Donald Trump’s secretary of agriculture boasted about falling egg costs in a Fox Information interview Monday, contradicting prior predictions from her personal division that egg costs would rise by a whopping 41.1% this 12 months.
Brooke Rollins advised host Brian Kilmeade that the price of eggs has “come down 44% since Trump took office.”
And whereas Rollins’ declare might need a hoop of fact, it’s not true for most individuals’s wallets simply but. NPR studies that whereas the wholesale worth of eggs has decreased, the value tags on the grocery retailer haven’t budged.
This isn’t the primary time Rollins has gave the impression to be out of contact with what’s impacting the American individuals, although.
When egg costs started to skyrocket because of the ongoing H5N1 hen flu epidemic, individuals have been disgruntled over the costs and pissed off that they couldn’t appear to search out eggs on grocery retailer cabinets as a result of for the reason that begin of 2025, over 30 million egg-laying birds have been killed in an effort to comprise the virus.
In response to the shortage of eggs and chickens, Rollins instructed that individuals begin elevating their very own chickens.
“I think the silver lining for all this is how do we in our back yards—we’ve got chickens too in our back yard—how do we solve something like this. And people are sort of looking around and thinking, ‘Wow maybe I could get a chicken in my back yard and it’s awesome,'” she mentioned throughout an interview on “Fox and Friends.”
Rollins additionally missed the mark when the Trump administration pulled $1 billion in funding for colleges and meals banks to buy meals from native farms. Regardless of this system benefiting youngsters’s well being and the pockets of the farmers who overwhelmingly voted for Trump, the administration determined to ax it altogether.
In an try and defend the choice, Rollins went on Fox Information (once more) and delivered a rambling, seemingly transphobic justification for the cuts.
Rollins in contrast this system supposed to feed youngsters to a different axed program that allegedly gave funding to educate transgender farmers about “food justice.”
She referred to as this an “effort by the left to spend taxpayer money that was not necessary.”

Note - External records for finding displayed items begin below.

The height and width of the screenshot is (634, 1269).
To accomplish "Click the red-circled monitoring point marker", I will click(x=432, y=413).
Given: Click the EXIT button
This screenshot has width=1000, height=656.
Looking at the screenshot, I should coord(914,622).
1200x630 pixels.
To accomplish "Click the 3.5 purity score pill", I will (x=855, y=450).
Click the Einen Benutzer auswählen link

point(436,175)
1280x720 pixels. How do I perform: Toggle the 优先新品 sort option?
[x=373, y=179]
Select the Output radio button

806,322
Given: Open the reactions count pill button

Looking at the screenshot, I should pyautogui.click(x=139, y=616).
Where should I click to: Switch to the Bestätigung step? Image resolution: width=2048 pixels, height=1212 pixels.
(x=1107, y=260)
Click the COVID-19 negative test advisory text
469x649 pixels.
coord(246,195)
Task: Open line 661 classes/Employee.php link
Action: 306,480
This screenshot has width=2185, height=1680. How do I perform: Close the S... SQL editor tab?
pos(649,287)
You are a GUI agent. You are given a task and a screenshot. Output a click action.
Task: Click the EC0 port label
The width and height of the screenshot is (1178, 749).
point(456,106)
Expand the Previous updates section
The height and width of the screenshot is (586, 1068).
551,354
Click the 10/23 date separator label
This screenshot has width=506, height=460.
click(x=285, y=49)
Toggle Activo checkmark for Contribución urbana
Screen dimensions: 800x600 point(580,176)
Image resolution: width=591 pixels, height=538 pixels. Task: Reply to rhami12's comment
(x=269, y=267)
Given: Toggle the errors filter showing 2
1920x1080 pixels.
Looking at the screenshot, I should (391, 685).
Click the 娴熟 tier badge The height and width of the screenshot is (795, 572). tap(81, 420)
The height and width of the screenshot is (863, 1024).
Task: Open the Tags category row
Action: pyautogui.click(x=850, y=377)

Nevertheless, in the identical Monday interview with Kilmeade, she acknowledged that one of many president’s largest voter bases is being hit hardest by his commerce conflict.
“There may be some bumpy times ahead,” Rollins mentioned. “There’s no doubt these farmers are concerned but there’s also no doubt these farmers believe in president Trump’s vision and in his leadership. No group has been more with the president from the beginning.”

Trump-supporting farmers in South Dakota are already feeling the ache—and a few of them have already gone to their elected representatives to plead for assist.
On March 4, farmers in Sioux Falls urged Sen. John Thune to finish the commerce conflict sooner reasonably than later. Whereas they’re hopeful that the president they voted for will ship, farmers are seeing their earnings dwindle.
“(Tariffs) will hurt our pocketbooks, obviously,” Rodney Koch, a soybean farmer north of Sioux Falls, advised Dakota Information Now. “But will we come out of it better in the long run? That’s the hope.”
Trump damage farmers with a related commerce conflict throughout his first administration. That point, he gave his voter base a bailout. This time—as Elon Musk’s so-called Division of Authorities Effectivity groups up with the GOP-controlled Home and Senate to make large cuts to the federal government’s price range—there’s no bailout in sight.
Scott VanderWal, president of the South Dakota Farm Bureau, advised Dakota Information Now that his bureau members are keen to deal with some “temporary pain” as long as they see some profit “on the other end.”
“But we’ve been careful to help the administration understand that with the current ag economy, we would prefer that the president uses the tariffs sparingly,” VanderWal mentioned.